BEGIN

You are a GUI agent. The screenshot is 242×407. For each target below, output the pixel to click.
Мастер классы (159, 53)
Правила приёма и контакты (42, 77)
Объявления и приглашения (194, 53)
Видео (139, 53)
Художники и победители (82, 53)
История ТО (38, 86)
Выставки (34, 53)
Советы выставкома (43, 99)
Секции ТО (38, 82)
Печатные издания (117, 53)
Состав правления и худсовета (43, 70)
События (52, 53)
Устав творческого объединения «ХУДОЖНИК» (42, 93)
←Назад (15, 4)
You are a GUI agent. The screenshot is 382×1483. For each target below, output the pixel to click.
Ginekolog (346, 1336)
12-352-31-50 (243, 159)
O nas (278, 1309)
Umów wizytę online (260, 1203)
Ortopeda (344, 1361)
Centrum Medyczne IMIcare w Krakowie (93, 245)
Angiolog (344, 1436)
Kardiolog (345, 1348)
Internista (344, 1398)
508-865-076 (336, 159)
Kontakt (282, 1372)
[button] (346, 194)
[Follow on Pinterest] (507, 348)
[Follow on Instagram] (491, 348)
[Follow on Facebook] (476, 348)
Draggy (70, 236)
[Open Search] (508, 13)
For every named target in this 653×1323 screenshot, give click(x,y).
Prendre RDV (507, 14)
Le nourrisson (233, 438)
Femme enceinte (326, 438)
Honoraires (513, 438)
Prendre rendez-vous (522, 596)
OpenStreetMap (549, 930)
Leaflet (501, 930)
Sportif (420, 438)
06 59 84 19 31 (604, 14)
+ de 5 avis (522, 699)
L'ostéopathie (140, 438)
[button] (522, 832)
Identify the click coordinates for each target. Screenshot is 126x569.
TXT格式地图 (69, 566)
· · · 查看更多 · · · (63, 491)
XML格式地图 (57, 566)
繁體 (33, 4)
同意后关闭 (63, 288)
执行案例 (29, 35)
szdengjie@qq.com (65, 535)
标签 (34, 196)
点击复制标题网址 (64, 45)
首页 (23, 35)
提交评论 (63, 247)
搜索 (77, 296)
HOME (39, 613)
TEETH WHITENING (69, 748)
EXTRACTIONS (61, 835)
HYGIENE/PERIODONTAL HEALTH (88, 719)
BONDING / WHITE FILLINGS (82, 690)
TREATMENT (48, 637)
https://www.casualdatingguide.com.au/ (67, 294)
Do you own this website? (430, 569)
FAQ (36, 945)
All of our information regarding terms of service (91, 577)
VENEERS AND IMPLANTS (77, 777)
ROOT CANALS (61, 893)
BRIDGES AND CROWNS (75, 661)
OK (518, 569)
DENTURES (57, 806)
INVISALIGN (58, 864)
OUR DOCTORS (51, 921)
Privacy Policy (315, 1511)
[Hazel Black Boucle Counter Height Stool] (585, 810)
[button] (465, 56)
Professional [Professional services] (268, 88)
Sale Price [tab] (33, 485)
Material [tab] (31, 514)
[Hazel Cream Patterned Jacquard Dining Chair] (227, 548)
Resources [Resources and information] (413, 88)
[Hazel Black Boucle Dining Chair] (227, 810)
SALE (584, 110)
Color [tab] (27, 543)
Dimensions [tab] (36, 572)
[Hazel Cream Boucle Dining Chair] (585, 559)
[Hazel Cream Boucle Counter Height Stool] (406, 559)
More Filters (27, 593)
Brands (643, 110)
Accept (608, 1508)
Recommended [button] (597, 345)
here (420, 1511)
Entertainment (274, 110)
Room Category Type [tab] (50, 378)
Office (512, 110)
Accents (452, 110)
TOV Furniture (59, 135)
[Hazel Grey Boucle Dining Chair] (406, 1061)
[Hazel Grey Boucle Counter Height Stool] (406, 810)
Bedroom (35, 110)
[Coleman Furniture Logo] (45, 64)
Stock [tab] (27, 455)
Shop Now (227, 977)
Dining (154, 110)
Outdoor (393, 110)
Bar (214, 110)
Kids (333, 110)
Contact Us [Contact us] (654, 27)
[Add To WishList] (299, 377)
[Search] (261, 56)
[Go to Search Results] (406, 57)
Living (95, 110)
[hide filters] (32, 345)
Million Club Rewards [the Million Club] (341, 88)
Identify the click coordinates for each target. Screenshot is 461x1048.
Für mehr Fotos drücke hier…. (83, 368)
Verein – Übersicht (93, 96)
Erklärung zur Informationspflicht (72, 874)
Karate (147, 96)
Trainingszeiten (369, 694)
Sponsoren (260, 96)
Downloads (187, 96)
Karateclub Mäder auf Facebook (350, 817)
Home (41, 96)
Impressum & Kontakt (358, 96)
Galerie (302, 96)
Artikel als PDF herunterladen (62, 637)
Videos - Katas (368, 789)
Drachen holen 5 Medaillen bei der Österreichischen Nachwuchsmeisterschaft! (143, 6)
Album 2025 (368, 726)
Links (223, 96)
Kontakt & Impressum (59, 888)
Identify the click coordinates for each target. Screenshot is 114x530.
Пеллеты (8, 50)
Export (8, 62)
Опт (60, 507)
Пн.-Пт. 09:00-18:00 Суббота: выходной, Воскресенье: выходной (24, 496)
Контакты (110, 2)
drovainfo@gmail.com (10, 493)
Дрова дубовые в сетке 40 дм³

END

▸ **EXERCISE**: Copy out all of the records above word for word, with nothing changed.

▸ **ANSWER TO THE PROBLEM**:
You are a GUI agent. The screenshot is 242×407. For each target below, output the pixel to click.
Мастер классы (159, 53)
Правила приёма и контакты (42, 77)
Объявления и приглашения (194, 53)
Видео (139, 53)
Художники и победители (82, 53)
История ТО (38, 86)
Выставки (34, 53)
Советы выставкома (43, 99)
Секции ТО (38, 82)
Печатные издания (117, 53)
Состав правления и худсовета (43, 70)
События (52, 53)
Устав творческого объединения «ХУДОЖНИК» (42, 93)
←Назад (15, 4)
You are a GUI agent. The screenshot is 382×1483. For each target below, output the pixel to click.
Ginekolog (346, 1336)
12-352-31-50 (243, 159)
O nas (278, 1309)
Umów wizytę online (260, 1203)
Ortopeda (344, 1361)
Centrum Medyczne IMIcare w Krakowie (93, 245)
Angiolog (344, 1436)
Kardiolog (345, 1348)
Internista (344, 1398)
508-865-076 (336, 159)
Kontakt (282, 1372)
[button] (346, 194)
[Follow on Pinterest] (507, 348)
[Follow on Instagram] (491, 348)
[Follow on Facebook] (476, 348)
Draggy (70, 236)
[Open Search] (508, 13)
For every named target in this 653×1323 screenshot, give click(x,y).
Prendre RDV (507, 14)
Le nourrisson (233, 438)
Femme enceinte (326, 438)
Honoraires (513, 438)
Prendre rendez-vous (522, 596)
OpenStreetMap (549, 930)
Leaflet (501, 930)
Sportif (420, 438)
06 59 84 19 31 (604, 14)
+ de 5 avis (522, 699)
L'ostéopathie (140, 438)
[button] (522, 832)
Identify the click coordinates for each target. Screenshot is 126x569.
TXT格式地图 (69, 566)
· · · 查看更多 · · · (63, 491)
XML格式地图 (57, 566)
繁體 (33, 4)
同意后关闭 (63, 288)
执行案例 (29, 35)
szdengjie@qq.com (65, 535)
标签 (34, 196)
点击复制标题网址 (64, 45)
首页 (23, 35)
提交评论 (63, 247)
搜索 (77, 296)
HOME (39, 613)
TEETH WHITENING (69, 748)
EXTRACTIONS (61, 835)
HYGIENE/PERIODONTAL HEALTH (88, 719)
BONDING / WHITE FILLINGS (82, 690)
TREATMENT (48, 637)
https://www.casualdatingguide.com.au/ (67, 294)
Do you own this website? (430, 569)
FAQ (36, 945)
All of our information regarding terms of service (91, 577)
VENEERS AND IMPLANTS (77, 777)
ROOT CANALS (61, 893)
BRIDGES AND CROWNS (75, 661)
OK (518, 569)
DENTURES (57, 806)
INVISALIGN (58, 864)
OUR DOCTORS (51, 921)
Privacy Policy (315, 1511)
[Hazel Black Boucle Counter Height Stool] (585, 810)
[button] (465, 56)
Professional [Professional services] (268, 88)
Sale Price [tab] (33, 485)
Material [tab] (31, 514)
[Hazel Cream Patterned Jacquard Dining Chair] (227, 548)
Resources [Resources and information] (413, 88)
[Hazel Black Boucle Dining Chair] (227, 810)
SALE (584, 110)
Color [tab] (27, 543)
Dimensions [tab] (36, 572)
[Hazel Cream Boucle Dining Chair] (585, 559)
[Hazel Cream Boucle Counter Height Stool] (406, 559)
More Filters (27, 593)
Brands (643, 110)
Accept (608, 1508)
Recommended [button] (597, 345)
here (420, 1511)
Entertainment (274, 110)
Room Category Type [tab] (50, 378)
Office (512, 110)
Accents (452, 110)
TOV Furniture (59, 135)
[Hazel Grey Boucle Dining Chair] (406, 1061)
[Hazel Grey Boucle Counter Height Stool] (406, 810)
Bedroom (35, 110)
[Coleman Furniture Logo] (45, 64)
Stock [tab] (27, 455)
Shop Now (227, 977)
Dining (154, 110)
Outdoor (393, 110)
Bar (214, 110)
Kids (333, 110)
Contact Us [Contact us] (654, 27)
[Add To WishList] (299, 377)
[Search] (261, 56)
[Go to Search Results] (406, 57)
Living (95, 110)
[hide filters] (32, 345)
Million Club Rewards [the Million Club] (341, 88)
Identify the click coordinates for each target. Screenshot is 461x1048.
Für mehr Fotos drücke hier…. (83, 368)
Verein – Übersicht (93, 96)
Erklärung zur Informationspflicht (72, 874)
Karate (147, 96)
Trainingszeiten (369, 694)
Sponsoren (260, 96)
Downloads (187, 96)
Karateclub Mäder auf Facebook (350, 817)
Home (41, 96)
Impressum & Kontakt (358, 96)
Galerie (302, 96)
Artikel als PDF herunterladen (62, 637)
Videos - Katas (368, 789)
Drachen holen 5 Medaillen bei der Österreichischen Nachwuchsmeisterschaft! (143, 6)
Album 2025 (368, 726)
Links (223, 96)
Kontakt & Impressum (59, 888)
Identify the click coordinates for each target. Screenshot is 114x530.
Пеллеты (8, 50)
Export (8, 62)
Опт (60, 507)
Пн.-Пт. 09:00-18:00 Суббота: выходной, Воскресенье: выходной (24, 496)
Контакты (110, 2)
drovainfo@gmail.com (10, 493)
Дрова дубовые в сетке 40 дм³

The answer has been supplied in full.